La maladie bipolaire (MB) s’accompagne d’un déficit cognitif léger, pouvant devenir démentiel chez le sujet âgé, rappelant la notion de vésanie. L’objectif de l’étude était de caractériser cette démence. Treize patients aux antécédents de MB avant 50 ans, répondant aux critères de démence ont consulté en centre mémoire et ont été suivis au minimum deux ans. Ils étaient en euthymie, leur âge moyen était de 70,8 ans (±7,7), le début de l’état démentiel survenait en moyenne 29,2 ans (±10,1) après le début de la MB, le score moyen au minimental state examination (MMSE) était de 24,0 (±4,3). Après un suivi moyen de 6,1 ans (±2,8), le MMSE moyen était de 23,5 (±3,2). La perte moyenne annuelle au MMSE était de 0,5 (±4,4). L’imagerie morphologique ne mettait pas en évidence d’atrophie focale ou de lésions vasculaires. L’imagerie fonctionnelle montrait dans tous les cas un hypodébit frontotemporal souvent associé à un hypodébit pariétal plus modéré.
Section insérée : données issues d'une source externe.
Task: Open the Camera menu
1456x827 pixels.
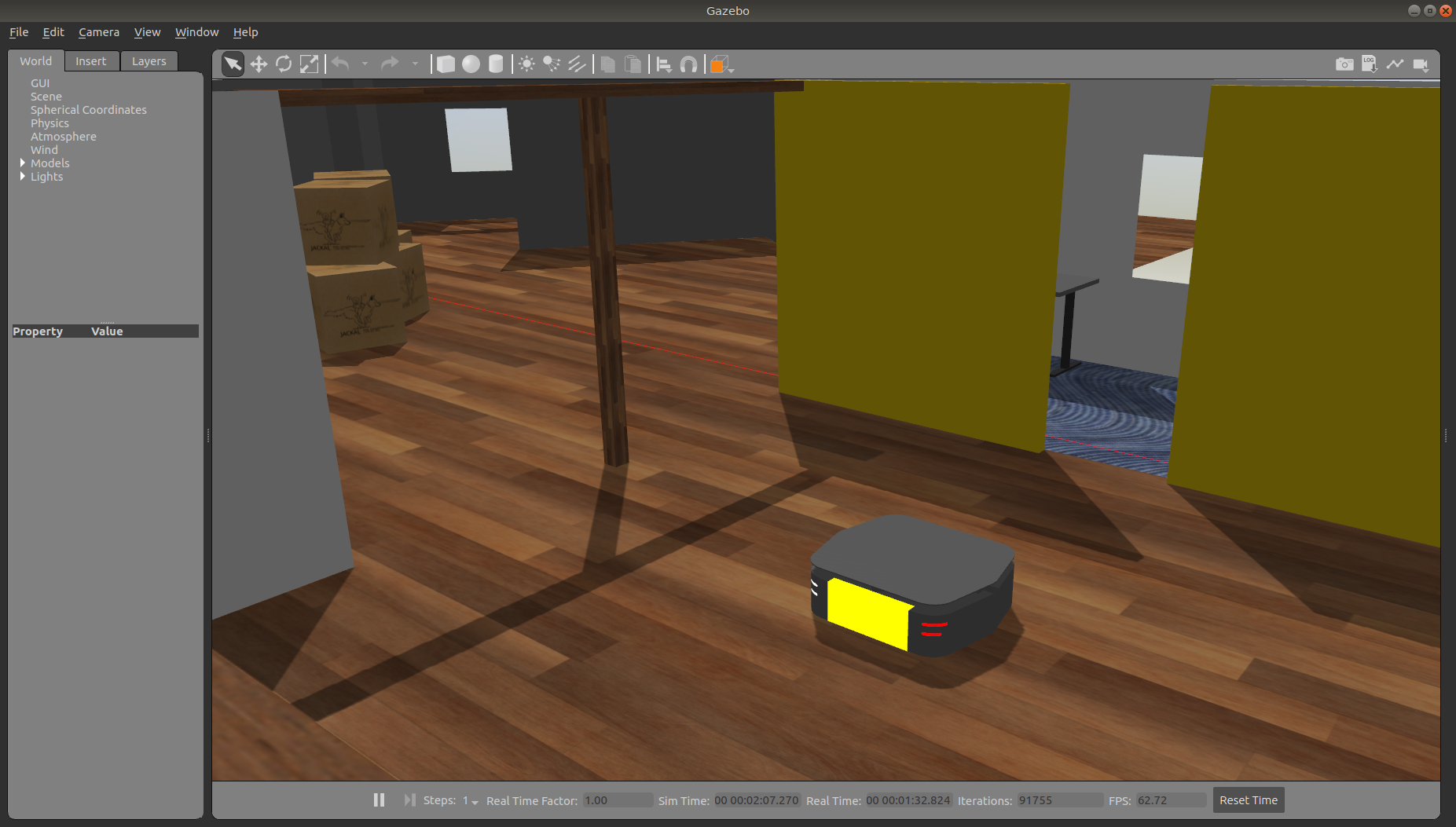Action: pos(99,32)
Le suivi neuropsychologique notait un syndrome dyséxécutif, un trouble mnésique fronto-sous-cortical et souvent un déficit visuospatial. Un syndrome frontal comportemental modéré était observé, tandis que les hallucinations étaient rares. Même après six ans, aucun patient ne répondait aux critères de probabilité des principales démences, faisant suspecter l’hypothèse d’une démence spécifique à la MB qu’une étude prospective devrait explorer.
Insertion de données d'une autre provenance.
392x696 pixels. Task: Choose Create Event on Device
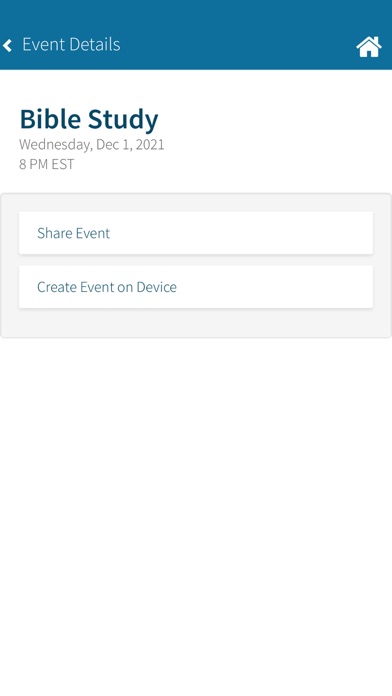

Converging evidence suggests that people with bipolar disorder (BPD) exhibit persistent cognitive impairment independently from the emotional state. In old age BPD, the cognitive decline is more severe and can fulfill the criteria of dementia. However, the characteristics of bipolar disorder dementia are still unknown.

The aim of the study was to characterise the cognitive and imaging profile of the dementia following bipolar disorder.

Patients fulfilling criteria of dementia and followed-up in the memory unit for at least two years were included. Patients with substance abuse were excluded. A battery of specific (assessing verbal memory, attention, frontal executive function, construction and visuospatial impairment), and global (MMSE and Mattis dementia rating scale) neuropsychological tests, behavioural assessment using the frontotemporal behavioural scale, MRI and HMPAO–SPECT imaging were performed in all patients during euthymic state.

We included 13 patients with bipolar disorder (9W/4M). The mean age was 70.8 years (±7.7). Dementia began in average 29.2 years (±10.1) after the onset of the bipolar disorder. The mean score of MMSE was 24.0 (±4.3). The mean score of the Mattis dementia rating scale was 122.5 (±8.9). After an average of 6.1 years (±2.8) of follow-up, the mean score of MMSE was 23.5 (±3.2). The annual MMSE score decrease was of 0.5 (±4.4) per year. In more than 75% of the patients, Trail-Making Test-part B, Go-nogo test, Stroop test, delayed free recall in verbal explicit long-term memory test, category fluency tasks and code test were impaired. In more than 50% of patients, free recall, delayed cued recall, clock test, visuospatial battery and temporal orientation were impaired. On the other hand, spatial orientation and recognition were within the standards. The mean of the BREF score was 10.6 (±3.2). A moderate frontal behavioural syndrome was observed, but never persistent hallucinations. Seven patients had been treated with lithium and seven with antipsychotics, but none during the neurological assessment. Moderate extrapyramidal signs were reported in 10 patients, of which the seven patients treated in the past with antipsychotics. MRI showed no focal atrophy and no vascular lesions. Functional imaging conducted in 10 patients always showed uptake decrease in the frontotemporal regions and sometimes in the parietal region too. After six years of follow-up, no patient fulfilled the probable criteria for the main dementia, Alzheimer disease, vascular dementia, frontotemporal dementia and dementia with Lewy bodies.

The data of this study support a possible specific dementia postbipolar disorder and not only mild cognitive decline. This hypothesis could be tested in a prospective study. Such dementia could be a main differential diagnosis from long lasting frontotemporal dementia. The pathogenic process of this dementia could also be determined.